The budget low down for investors
Firstly, travel expenses will no longer be allowable for tax purposes. The ATO have identified a widespread rorting of the travel entitlement rules which allow you, as an investor, to claim a tax deduction when you travel to inspect or collect rent on your investment property(ies). It would seem that enough people are unfairly claiming private travel as a deduction to warrant the change in the rules.
Rules are also being tightened around depreciation deductions for plant and equipment items such as washing machines, dryer, furniture, ceiling fans, etc… From budget night, you will only be able to claim a tax deduction if you actually purchased the goods yourself. In the past, successive investors were able to claim depreciation on the same items, well in excess of their initial value. There is an argument that the rules could have been fairer towards investors buying a near new property with near new equipment and who will now not be able to claim depreciation on these items. It seems that the issue does not appear material enough to the government to make the changes more balanced.
Foreign investors are the most affected by Budget 2017.They will no longer be able to claim primary residence exemption for capital gains tax purposes, in a measure which is expected to bring in an extra $581 million over the next four years.
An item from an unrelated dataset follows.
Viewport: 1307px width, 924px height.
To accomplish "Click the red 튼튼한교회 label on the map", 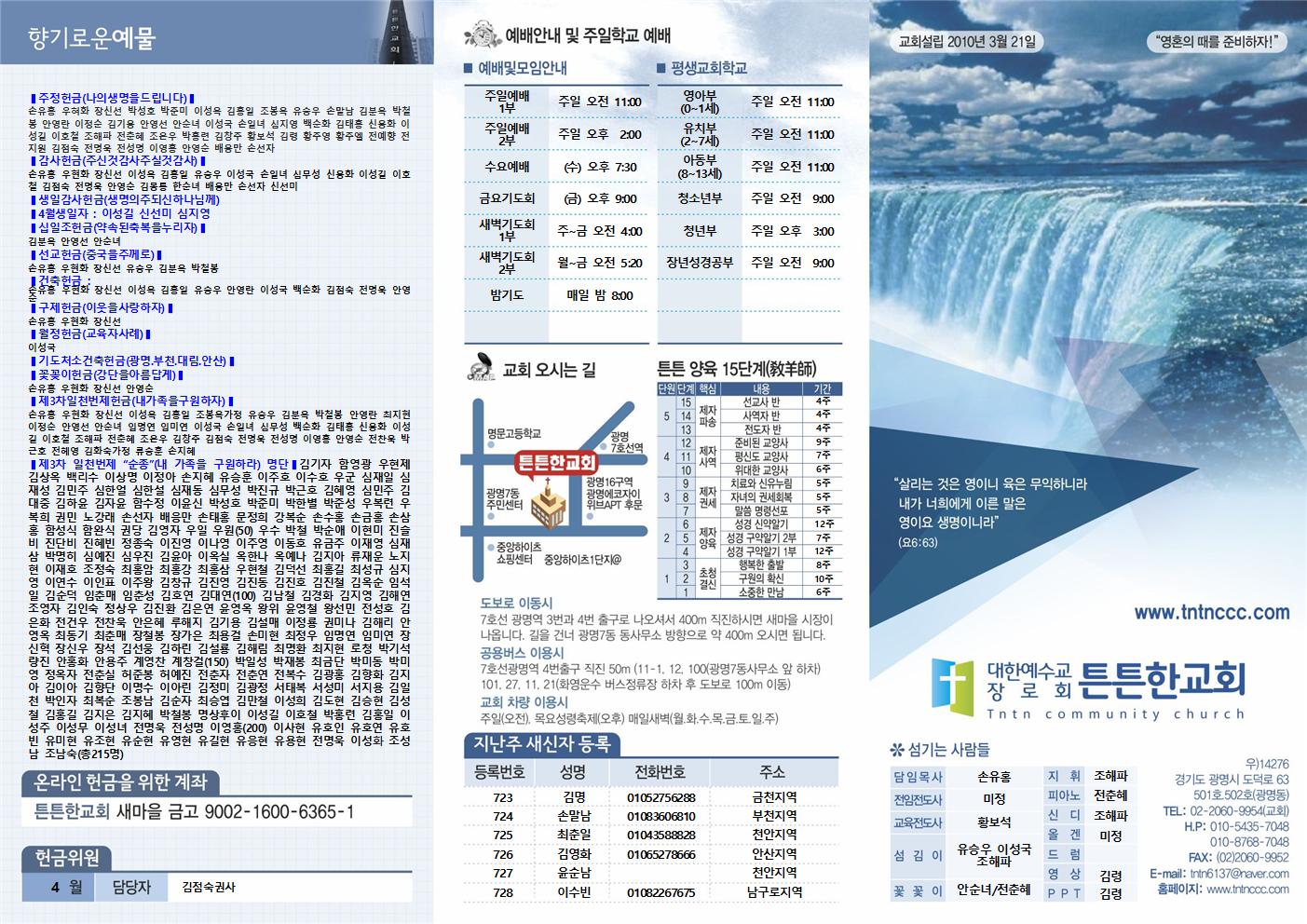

Moreover, if foreign investors leave their property empty or fail to rent it out for at least six months of the year, they’ll be slugged with a “ghost tax” equal to the foreign investment application fee they paid at the time of application, which will work out to at least $5,000. Foreign investors will also be limited to a 50 per cent of purchases in new developments, to give Australian buyers a better chance of acquiring some real estate.